When people get interested in wine and start learning about it, they also get interested in maps. It’s part of the learning process. Although there are different approaches to learning about wine, there is one common denominator, which is that just tasting is not enough; geography, history, and cultural traditions determine the evaluation of sensory perceptions. A precious old Madeira might be poured down the drain if you didn’t know what it is supposed to be, and the most valuable wines are sought out for their cultural significance, not just for their taste. But before sinking into a blissful apathy of self-satisfaction, contentedly stroking our diploma distinctions and twiddling our lapel pins, we must also remember that any learning process has its pitfalls, not to say failures and drawbacks.
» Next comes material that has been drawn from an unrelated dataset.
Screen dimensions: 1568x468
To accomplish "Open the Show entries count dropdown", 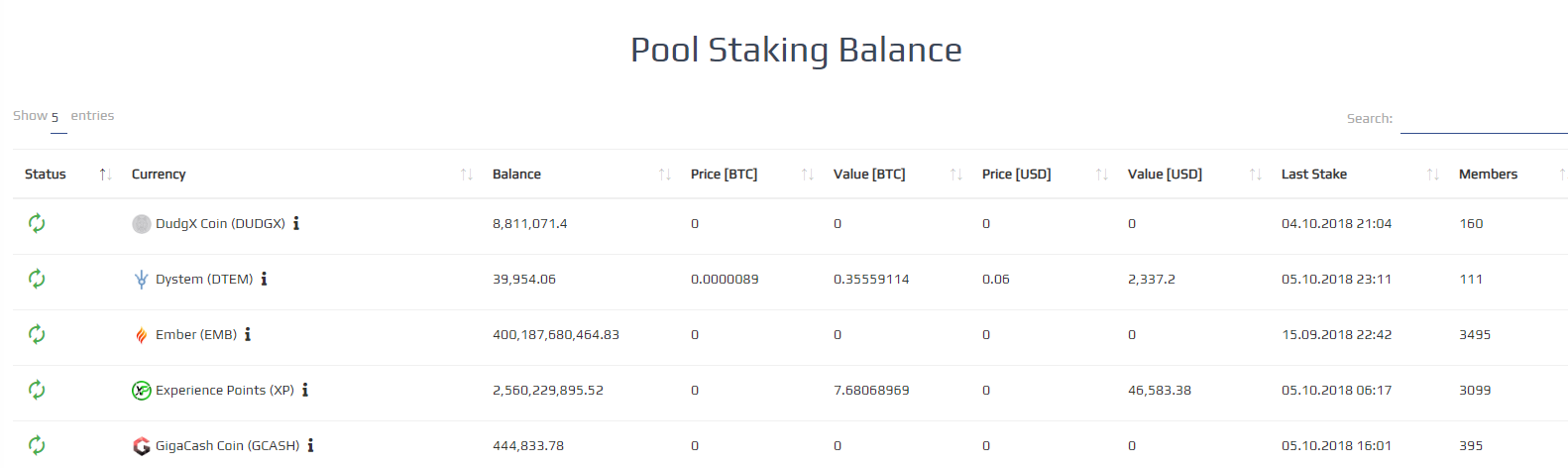I will pos(58,118).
Learning instills prejudices, which are shortcuts to knowledge. We are taught that some wines are better than others, and we think we know why that is so—but the truth is a moving target that must be constantly pursued lest it escapes us.
Physical maps may seem anachronistic in the real world, but they are essential for learning about wine, for understanding the places where great wines come from and how wine interconnects with place. Since the more famous wine regions have better maps, they are better understood. When the same level of detail is both in the wines and on the maps, studying wine becomes most worthwhile. In Burgundy, the phrase les lieux-dits, “the named places,” suggests that a place that is named is special and we should therefore know about it. This is a cycle; you cannot easily know about a place unless it is on the map and it is named, and we value more what we know, just as we spend more time learning about and thinking about what we value.
Lorenzo Mocchiutti is a wine producer in Villanova del Judrio in Friuli, the easternmost region of Italy. Although it is surely one of Italy’s most important, interesting, influential, and historic wine regions, even Italian wine experts often skip over Friuli, because they do not have concrete expectations of its wines or know what they are supposed to be like. There are very few wine experts who can locate Villanova del Judrio on a map. The Judrio, or Judri in Friuli dialect, is a river originating on the Kolovrat Plain marking the border between Italy and Slovenia, where it is known as Idrija. Historically, it defined the border between Venice and the Habsburg Empire and, later, between Italy and Yugoslavia. The name of Lorenzo Mocchiutti and Federica Magrini’s estate, Vignai da Duline, comes from dolina, which in Friuli dialect is a valley—in this case, the riverbank of the Judrio.
Friuli was one of the richest, most strategically located provinces of the Roman Empire. Later, it became Venetian territory, and then it was ceded to the Austrians. Historically, its viticulture has been influenced by France, thanks to the close relationship between the French and the Habsburgs, but nevertheless Friuli as a wine region is complicated and hard to comprehend, partly because we cannot picture it. In response to this challenge, Mocchiutti has taken it upon himself to produce a new and original map of the entire Friuli wine region, to put his life’s work in context. Mocchiutti’s “winescape” is for Friuli’s lieux-dits like the magic portal to the wine world.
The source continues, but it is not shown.